◆ Task: Among the records below, find each line that includes the string "arrow" and copy it.

◆ Supplied material:
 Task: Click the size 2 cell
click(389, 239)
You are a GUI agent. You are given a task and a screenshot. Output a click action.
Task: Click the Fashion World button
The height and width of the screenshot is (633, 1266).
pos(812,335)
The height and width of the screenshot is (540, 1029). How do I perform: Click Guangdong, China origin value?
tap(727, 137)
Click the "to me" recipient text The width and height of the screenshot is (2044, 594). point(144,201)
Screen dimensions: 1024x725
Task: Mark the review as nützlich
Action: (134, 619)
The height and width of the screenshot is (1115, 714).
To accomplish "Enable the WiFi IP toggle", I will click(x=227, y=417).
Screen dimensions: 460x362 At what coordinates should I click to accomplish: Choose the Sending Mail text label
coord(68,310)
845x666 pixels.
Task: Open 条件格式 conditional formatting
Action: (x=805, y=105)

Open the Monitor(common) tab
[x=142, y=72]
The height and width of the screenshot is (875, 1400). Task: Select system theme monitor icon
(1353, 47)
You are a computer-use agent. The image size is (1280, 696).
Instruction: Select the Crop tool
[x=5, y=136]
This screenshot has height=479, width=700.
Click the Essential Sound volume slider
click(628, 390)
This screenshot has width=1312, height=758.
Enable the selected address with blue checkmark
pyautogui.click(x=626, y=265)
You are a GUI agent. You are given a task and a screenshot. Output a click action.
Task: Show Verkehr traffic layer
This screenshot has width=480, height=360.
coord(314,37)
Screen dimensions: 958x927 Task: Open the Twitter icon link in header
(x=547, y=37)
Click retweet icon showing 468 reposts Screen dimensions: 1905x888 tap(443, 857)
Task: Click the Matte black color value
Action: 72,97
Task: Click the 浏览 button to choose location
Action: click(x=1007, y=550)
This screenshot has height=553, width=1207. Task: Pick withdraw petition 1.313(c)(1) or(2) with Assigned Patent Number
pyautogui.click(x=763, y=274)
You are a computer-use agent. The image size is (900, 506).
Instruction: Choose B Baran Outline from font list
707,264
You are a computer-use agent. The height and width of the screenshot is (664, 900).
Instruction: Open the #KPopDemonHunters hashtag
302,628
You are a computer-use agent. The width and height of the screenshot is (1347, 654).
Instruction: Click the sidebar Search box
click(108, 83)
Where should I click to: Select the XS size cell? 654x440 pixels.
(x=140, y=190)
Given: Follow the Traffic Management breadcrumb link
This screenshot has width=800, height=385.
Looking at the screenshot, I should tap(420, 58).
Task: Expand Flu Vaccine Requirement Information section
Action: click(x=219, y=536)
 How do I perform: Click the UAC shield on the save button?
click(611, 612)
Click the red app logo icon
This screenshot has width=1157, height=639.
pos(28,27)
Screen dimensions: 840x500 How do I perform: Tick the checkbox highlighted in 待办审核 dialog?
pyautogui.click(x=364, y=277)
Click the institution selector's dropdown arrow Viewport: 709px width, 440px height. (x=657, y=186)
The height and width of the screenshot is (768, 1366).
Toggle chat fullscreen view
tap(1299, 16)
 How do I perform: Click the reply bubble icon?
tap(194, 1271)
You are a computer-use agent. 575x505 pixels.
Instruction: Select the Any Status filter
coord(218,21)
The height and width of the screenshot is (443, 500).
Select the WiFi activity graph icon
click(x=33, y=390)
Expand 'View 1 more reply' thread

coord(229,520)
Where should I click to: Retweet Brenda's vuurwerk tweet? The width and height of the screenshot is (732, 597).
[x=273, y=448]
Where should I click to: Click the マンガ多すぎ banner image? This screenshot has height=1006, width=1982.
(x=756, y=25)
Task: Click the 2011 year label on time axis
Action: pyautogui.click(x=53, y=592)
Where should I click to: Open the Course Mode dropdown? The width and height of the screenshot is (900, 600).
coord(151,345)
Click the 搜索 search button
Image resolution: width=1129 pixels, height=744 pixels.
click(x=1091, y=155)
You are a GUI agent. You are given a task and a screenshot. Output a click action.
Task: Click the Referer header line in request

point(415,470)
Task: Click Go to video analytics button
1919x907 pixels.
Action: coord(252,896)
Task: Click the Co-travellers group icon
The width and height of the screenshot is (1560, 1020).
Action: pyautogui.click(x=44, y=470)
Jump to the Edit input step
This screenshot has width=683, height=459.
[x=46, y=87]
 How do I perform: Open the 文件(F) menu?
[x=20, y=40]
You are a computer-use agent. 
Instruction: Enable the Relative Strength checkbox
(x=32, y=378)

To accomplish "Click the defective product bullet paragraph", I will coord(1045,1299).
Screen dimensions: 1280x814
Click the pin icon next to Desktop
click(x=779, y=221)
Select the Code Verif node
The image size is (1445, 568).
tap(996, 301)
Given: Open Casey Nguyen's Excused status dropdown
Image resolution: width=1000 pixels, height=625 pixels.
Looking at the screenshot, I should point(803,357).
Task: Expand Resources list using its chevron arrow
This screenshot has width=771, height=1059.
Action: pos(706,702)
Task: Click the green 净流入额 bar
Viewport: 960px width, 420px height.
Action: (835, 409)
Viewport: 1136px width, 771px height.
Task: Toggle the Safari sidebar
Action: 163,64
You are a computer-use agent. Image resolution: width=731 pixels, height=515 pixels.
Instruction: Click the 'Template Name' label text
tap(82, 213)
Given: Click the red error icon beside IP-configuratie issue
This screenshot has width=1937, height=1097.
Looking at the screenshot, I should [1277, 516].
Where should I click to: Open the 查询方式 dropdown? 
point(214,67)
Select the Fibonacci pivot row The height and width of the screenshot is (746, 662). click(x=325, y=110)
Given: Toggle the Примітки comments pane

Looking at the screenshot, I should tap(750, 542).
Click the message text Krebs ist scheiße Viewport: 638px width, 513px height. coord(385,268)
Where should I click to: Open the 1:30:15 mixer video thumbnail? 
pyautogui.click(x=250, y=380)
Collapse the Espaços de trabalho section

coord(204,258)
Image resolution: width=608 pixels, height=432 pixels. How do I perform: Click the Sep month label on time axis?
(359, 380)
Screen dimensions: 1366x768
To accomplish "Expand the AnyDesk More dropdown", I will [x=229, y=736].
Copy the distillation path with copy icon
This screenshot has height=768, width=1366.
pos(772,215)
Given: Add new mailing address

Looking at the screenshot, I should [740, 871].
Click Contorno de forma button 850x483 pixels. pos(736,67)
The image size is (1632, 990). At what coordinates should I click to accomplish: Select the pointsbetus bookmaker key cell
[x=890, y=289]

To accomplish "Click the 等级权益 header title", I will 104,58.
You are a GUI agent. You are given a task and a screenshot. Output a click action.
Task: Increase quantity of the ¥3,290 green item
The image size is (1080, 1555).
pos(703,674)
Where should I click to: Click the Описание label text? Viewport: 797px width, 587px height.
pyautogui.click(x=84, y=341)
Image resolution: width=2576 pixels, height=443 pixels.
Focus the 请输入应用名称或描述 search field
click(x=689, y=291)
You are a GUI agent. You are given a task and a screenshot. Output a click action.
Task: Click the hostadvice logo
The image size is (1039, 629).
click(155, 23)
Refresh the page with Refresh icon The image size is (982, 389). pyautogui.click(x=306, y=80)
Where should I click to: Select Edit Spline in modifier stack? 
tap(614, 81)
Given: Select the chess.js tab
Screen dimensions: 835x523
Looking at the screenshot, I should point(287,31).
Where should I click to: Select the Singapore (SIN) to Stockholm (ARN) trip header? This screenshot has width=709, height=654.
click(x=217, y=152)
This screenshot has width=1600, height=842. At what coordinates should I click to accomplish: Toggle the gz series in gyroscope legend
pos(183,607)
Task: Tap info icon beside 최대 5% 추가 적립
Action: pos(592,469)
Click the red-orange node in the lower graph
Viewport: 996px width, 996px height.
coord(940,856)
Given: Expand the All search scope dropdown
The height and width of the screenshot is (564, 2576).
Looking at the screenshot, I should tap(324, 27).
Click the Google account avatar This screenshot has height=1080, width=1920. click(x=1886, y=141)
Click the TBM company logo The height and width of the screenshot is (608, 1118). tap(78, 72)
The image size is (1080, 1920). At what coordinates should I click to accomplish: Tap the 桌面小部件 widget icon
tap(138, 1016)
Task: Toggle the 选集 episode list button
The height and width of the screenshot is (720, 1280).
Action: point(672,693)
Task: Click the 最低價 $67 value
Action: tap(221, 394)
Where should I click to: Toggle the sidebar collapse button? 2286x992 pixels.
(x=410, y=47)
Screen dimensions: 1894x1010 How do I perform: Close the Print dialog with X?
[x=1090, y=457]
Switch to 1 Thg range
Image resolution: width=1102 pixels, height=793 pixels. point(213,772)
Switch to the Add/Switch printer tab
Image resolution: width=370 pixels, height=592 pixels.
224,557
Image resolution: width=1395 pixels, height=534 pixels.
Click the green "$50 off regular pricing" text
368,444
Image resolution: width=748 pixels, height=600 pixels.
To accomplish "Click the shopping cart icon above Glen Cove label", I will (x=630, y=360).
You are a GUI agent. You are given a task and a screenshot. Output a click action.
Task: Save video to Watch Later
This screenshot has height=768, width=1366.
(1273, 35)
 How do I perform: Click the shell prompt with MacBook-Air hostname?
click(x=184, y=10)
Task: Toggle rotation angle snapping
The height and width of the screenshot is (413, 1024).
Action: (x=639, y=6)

◆ Answer below:
Click the institution selector's dropdown arrow Viewport: 709px width, 440px height. (x=657, y=186)
Task: Expand Resources list using its chevron arrow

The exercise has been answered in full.